Let’s say a Latino/Latina walked up to someone and said “Buenos dias.” If the other person doesn’t speak Spanish, this means next to nothing to them. Would it make sense for the Latino/Latina to say (in their language) “Well, I’m going to keep saying it and if they don’t like it, oh well”? They can say it as many times as they want. It will mean just as little the hundredth time as it did the first time, and there is no disrespect intended. Even if the person is like me in that they know what this means. I could respond with “Good morning” or repeat what they’ve said. Is it really that horrible of a thing that something different is said? The well wishes are coming right back to the Latino/Latina. Why nitpick about how it was said? To say “Good morning” in no way means I want them wiped off the face of the earth. And I don’t say that to exaggerate, because this is what some of my fellow Christians think; that people are trying to rid the country of Christianity.

Don’t even get me started on those who say that everything wrong in the country is because “God is being taken out of schools.” I haven’t a clue as to where they aren’t allowed to say “Under God” in the Pledge of Allegiance, not to mention the fact that “Under God” wasn’t even always IN the Pledge to begin with, but that’s a blog post for another day.

To get back to my title and purpose of writing this, my reason to not be bothered that people don’t believe in God is simply the fact that I am not supposed to have a problem with it. My tolerance for others is not limited to ONLY those who believe in God. I am supposed to do my best to love and care for ALL people, not thumb my nose at those who don’t believe, nor to look down upon them because of this.

I would like to consider myself a pretty tolerant person and I understand that the same reason(s) I believe in God may be the reason(s) others don’t, and that’s okay.

We are all different. I will never require you to accept all that is different about me than you, but then have a problem with what makes you different than I am. The differences are what make us human and I understand that no matter how much “preaching” I do, it will not change your mind.

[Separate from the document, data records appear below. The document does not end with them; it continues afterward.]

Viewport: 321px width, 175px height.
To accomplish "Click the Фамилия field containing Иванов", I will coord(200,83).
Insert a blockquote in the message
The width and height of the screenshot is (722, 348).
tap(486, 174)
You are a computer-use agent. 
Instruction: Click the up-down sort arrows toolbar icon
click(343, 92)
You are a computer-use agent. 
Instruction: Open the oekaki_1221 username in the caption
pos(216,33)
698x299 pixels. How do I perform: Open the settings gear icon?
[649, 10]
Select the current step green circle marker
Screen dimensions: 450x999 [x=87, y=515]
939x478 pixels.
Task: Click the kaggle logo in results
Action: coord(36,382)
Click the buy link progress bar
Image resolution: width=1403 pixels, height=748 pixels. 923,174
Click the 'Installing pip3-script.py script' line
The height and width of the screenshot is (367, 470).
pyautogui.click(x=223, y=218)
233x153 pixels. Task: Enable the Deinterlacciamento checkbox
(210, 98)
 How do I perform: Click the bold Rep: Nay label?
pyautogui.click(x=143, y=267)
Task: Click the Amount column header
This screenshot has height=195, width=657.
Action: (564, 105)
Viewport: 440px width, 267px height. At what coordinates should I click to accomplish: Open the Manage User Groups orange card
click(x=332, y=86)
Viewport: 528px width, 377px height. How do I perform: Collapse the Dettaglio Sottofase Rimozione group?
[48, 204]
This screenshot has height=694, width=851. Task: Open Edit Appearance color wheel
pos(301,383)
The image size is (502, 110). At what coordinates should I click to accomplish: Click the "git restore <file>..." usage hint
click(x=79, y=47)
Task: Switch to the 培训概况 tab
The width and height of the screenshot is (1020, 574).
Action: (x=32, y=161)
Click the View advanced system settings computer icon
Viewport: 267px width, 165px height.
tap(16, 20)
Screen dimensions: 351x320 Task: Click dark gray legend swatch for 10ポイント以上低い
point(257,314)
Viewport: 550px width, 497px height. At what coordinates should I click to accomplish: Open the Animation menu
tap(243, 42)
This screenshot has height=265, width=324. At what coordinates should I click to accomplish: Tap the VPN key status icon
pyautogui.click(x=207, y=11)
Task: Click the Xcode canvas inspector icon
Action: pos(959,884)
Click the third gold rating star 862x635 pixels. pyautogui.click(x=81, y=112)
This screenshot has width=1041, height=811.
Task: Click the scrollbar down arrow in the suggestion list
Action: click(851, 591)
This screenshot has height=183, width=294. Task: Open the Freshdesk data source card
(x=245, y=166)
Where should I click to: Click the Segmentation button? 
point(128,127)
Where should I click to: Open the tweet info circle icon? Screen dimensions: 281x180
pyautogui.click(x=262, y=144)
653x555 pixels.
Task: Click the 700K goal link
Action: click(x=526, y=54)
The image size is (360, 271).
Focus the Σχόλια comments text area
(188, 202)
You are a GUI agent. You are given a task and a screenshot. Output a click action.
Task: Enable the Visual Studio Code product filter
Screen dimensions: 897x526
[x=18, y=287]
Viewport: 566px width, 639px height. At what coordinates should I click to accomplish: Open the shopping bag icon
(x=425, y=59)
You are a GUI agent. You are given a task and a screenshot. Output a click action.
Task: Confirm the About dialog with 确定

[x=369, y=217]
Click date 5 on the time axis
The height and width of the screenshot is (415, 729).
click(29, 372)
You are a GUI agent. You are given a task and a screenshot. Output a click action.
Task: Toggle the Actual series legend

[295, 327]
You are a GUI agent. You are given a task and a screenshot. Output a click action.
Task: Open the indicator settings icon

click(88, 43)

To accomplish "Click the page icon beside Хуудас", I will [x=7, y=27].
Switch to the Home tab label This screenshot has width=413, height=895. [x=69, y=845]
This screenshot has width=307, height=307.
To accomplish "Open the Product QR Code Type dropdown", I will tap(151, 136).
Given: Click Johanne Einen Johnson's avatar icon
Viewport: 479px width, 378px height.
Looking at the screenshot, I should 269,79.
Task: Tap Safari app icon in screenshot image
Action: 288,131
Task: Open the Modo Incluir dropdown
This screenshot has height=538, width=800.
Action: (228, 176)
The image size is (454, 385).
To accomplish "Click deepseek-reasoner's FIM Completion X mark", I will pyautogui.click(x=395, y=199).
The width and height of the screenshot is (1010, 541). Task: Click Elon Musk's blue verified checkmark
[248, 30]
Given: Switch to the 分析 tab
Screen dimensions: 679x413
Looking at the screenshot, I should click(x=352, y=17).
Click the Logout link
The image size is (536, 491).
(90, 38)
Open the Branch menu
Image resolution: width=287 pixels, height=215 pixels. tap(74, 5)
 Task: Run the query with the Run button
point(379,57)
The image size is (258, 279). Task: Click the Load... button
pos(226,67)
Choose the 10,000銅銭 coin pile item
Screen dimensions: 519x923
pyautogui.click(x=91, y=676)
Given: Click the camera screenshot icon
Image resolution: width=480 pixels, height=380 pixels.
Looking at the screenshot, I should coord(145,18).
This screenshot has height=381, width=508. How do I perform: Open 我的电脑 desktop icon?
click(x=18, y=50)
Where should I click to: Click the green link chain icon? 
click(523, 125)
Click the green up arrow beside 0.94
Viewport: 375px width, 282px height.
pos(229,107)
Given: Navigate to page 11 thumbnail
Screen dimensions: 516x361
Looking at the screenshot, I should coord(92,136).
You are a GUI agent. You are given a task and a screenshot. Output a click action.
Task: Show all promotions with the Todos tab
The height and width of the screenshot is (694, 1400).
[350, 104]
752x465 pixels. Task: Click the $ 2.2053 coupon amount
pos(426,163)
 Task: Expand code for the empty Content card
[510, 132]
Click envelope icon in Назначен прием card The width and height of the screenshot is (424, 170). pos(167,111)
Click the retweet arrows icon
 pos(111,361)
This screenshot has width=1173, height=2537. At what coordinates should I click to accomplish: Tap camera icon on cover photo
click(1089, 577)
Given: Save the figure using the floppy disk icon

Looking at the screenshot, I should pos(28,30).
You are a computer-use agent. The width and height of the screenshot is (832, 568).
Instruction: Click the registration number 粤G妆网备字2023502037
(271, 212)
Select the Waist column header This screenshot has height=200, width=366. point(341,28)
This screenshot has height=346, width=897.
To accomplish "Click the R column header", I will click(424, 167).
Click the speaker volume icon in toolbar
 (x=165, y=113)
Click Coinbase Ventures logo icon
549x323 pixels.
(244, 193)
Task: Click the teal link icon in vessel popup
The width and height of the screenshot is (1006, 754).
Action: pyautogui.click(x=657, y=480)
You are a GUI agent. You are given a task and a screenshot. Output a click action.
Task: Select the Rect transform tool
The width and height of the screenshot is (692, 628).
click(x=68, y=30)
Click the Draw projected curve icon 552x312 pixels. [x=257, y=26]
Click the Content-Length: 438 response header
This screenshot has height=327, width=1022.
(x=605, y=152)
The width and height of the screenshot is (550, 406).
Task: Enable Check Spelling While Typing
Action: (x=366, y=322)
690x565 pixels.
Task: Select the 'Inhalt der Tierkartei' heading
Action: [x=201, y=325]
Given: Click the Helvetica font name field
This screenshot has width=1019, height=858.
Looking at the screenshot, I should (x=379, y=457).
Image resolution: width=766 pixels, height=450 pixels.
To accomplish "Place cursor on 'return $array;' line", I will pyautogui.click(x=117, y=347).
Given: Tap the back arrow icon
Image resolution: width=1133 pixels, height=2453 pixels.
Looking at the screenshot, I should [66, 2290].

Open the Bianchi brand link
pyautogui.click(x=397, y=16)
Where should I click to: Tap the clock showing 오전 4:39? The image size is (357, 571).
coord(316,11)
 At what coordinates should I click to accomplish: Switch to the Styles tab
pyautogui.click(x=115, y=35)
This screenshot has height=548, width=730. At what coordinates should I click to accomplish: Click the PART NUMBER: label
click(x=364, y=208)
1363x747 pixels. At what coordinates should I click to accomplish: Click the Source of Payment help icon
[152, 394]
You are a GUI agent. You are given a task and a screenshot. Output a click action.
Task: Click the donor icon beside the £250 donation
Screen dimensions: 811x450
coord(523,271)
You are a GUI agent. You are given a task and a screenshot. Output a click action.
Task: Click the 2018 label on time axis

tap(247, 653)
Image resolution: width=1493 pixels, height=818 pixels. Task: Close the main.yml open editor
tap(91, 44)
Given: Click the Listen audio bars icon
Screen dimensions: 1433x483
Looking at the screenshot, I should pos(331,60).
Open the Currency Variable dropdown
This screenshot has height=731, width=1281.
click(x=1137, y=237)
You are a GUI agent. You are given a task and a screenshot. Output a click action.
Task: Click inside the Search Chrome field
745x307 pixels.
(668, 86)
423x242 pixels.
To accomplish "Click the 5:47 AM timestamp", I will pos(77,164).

Along with that, we are at different times in our lives. You MAY decide later on that you want to believe, or you could have been a believer in God at one point, but changed your mind. Again…all that is okay.

Lastly, many may have an issue with this, but I also don’t blame people for NOT being believers of Christianity, especially when they see how we as Christians sometimes behave, largely along the lines of what I’ve stated above. The reason is because of the fact that if all or even most that I am supposed to stand for as a Christian is not demonstrated to some degree in my daily behavior, why would you as a non-believer be convinced to start believing in it yourself? That would be like if a mother did everything wrong with and to their children, but then tried to give another mother advice. Yes, the advice itself may be sufficient, but as I said above, TALK IS CHEAP. As much as we can say this and that, people often notice our behavior more so than what we say. So if hypocrisy is all a person sees from you, then no matter their intentions or how good-natured they may be, they will likely not be very comfortable becoming a Christian and again, I would not blame them one bit.

After all, the last thing I would want is for a person to become a Christian because I “told” them to be one. If they are not comfortable, nor do they fully understand, then they will not be the best Christian they can be. And with all due respect, there’s enough of that going around already.